除名処分取り消しを 前市議提訴

札幌市議会の議長の選出方法をめぐる対立で議長席に居座り続け、除名処分となった前議員が、「処分は重すぎる」などとして市議会と札幌市に対し処分の取り消しなどを求める訴えを裁判所に起こしました。

訴えを起こしたのは札幌市議会の松浦忠前議員です。
松浦前議員は統一地方選挙の後、初めて招集された5月13日の臨時議会で最年長として臨時の議長に選ばれたあと、新しい議長の選出方法をめぐり各会派の議員と対立して議長席に居座り続け、6月、民主主義を踏みにじる行為だったなどとして除名処分となりました。
訴えによりますと、前議員は懲罰に値する行為だったことは認めた上で、「臨時議会で予定されていた議事の審議に支障は出ていない上、除名という一番重い処分とするには審理期間があまりに短い。ほかの議会の例と比べても処分は重すぎ、違法だ」として市議会と札幌市に対し、処分の取り消しと、判決が確定するまでの間の議員報酬の支払いなどを求めています。
訴えを起こしたことについて松浦前議員は11日、代理人の弁護士を通じて、「私に投票してくれた有権者の期待に応える責任があると考え提訴した」とするコメントを発表しました。
今回の除名処分をめぐっては、前議員の支援者も今月4日、札幌市に対し、処分の取り消しを求める訴えを起こしています。
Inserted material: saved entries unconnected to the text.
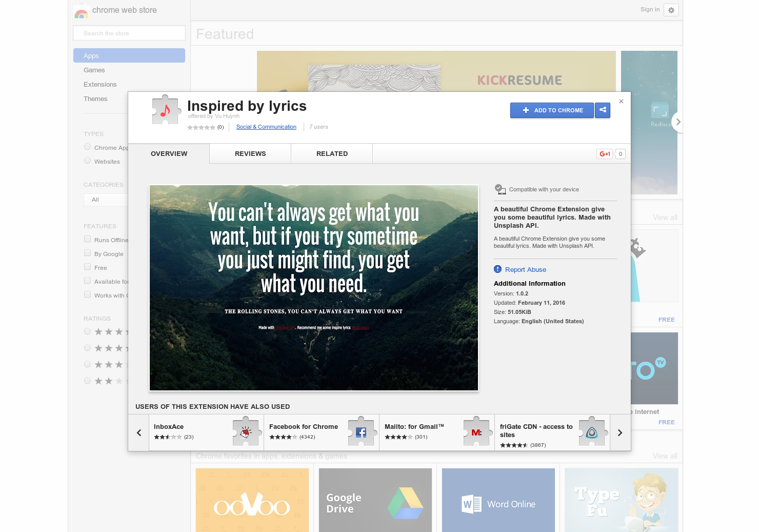Click the Report Abuse exclamation icon
759x532 pixels.
(497, 269)
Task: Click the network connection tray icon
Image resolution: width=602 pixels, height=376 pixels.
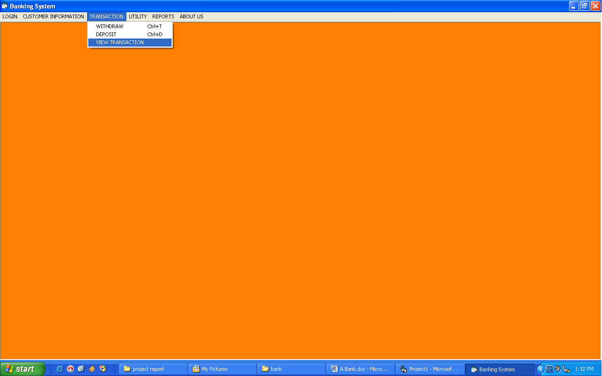Action: click(549, 369)
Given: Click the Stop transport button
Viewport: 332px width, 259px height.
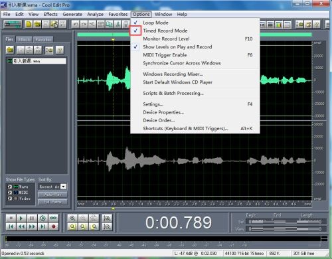Looking at the screenshot, I should click(11, 218).
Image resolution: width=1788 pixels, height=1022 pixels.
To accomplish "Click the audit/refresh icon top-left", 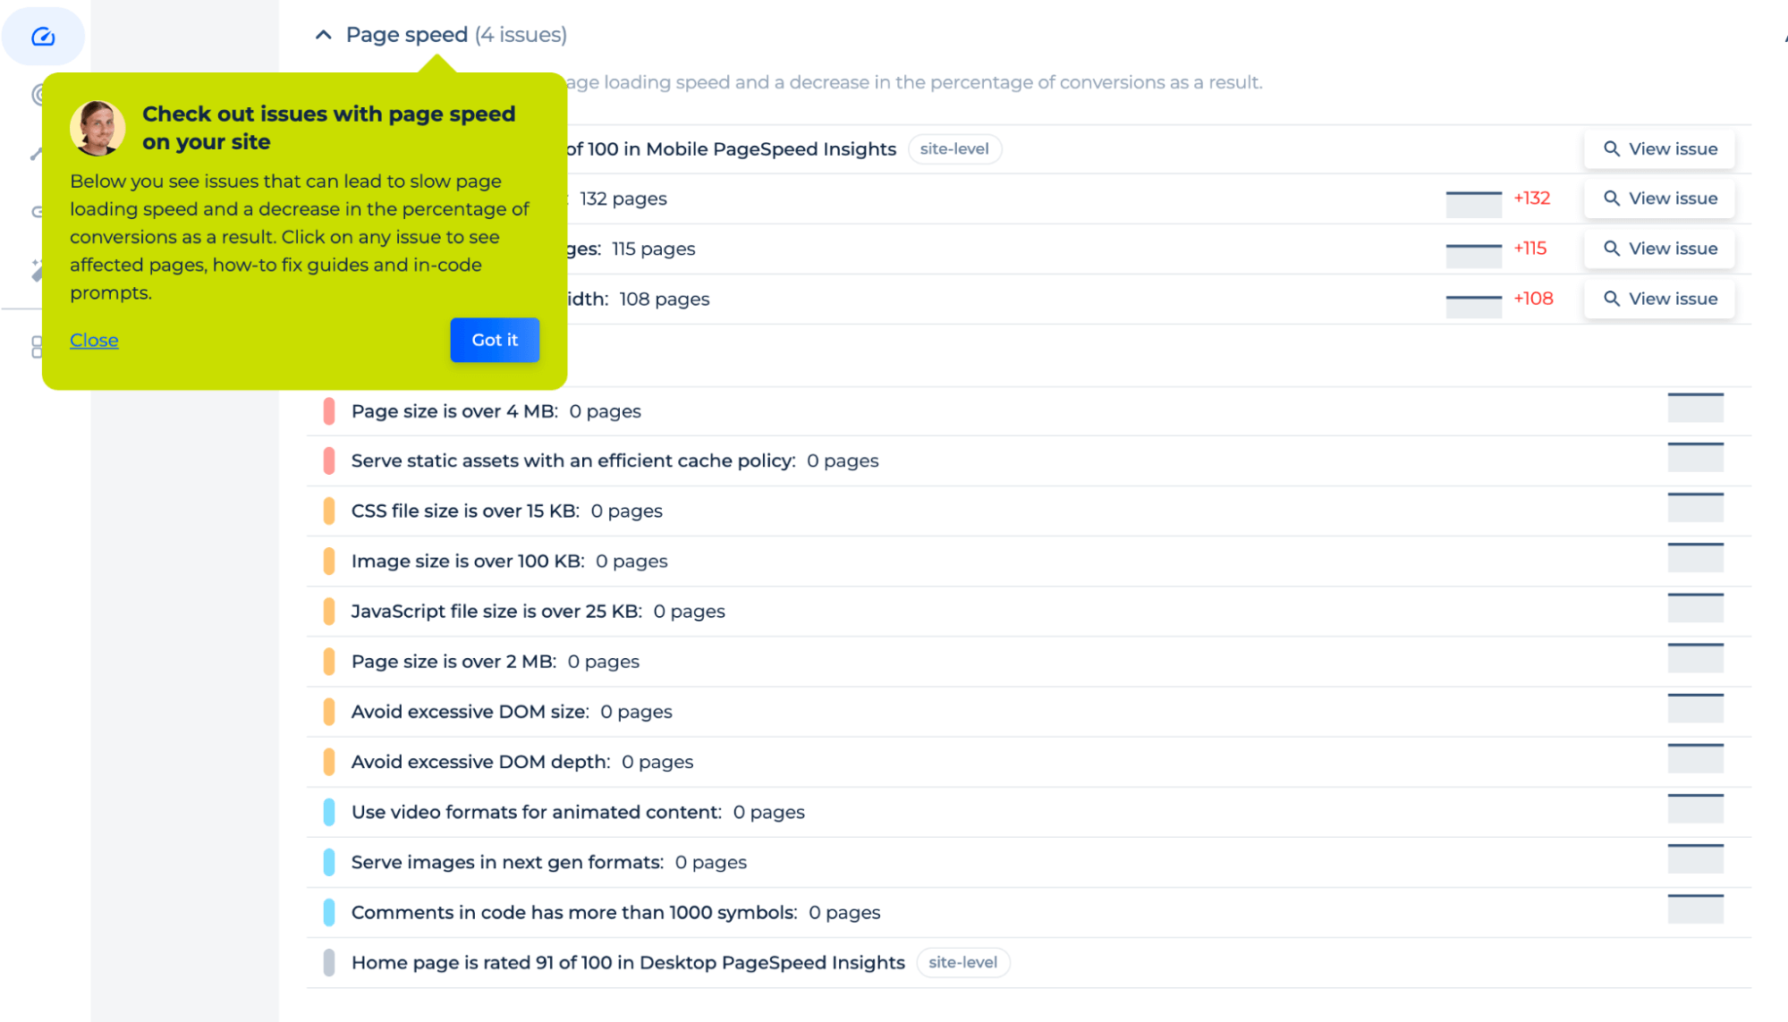I will pos(43,37).
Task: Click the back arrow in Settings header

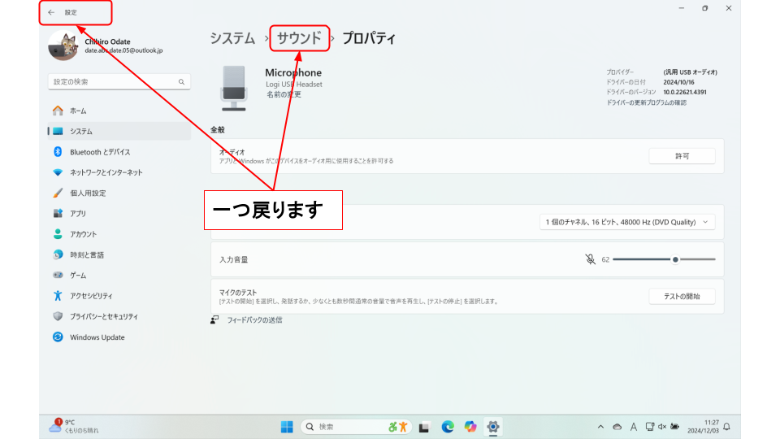Action: click(51, 12)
今回の提訴について札幌市議会の五十嵐徳美議長は、「訴状が届いておらず、内容が確認できないため、コメントできる状況ではない。市議会としては慎重に審議を重ねた結果、除名との判断に至ったものだが、今後、内容を精査した上で対応していきたい」としています。
また札幌市の秋元市長は、「まだ訴状を見ていないので、訴状が届いた時点で内容を精査し検討の上、対応します」とコメントしています。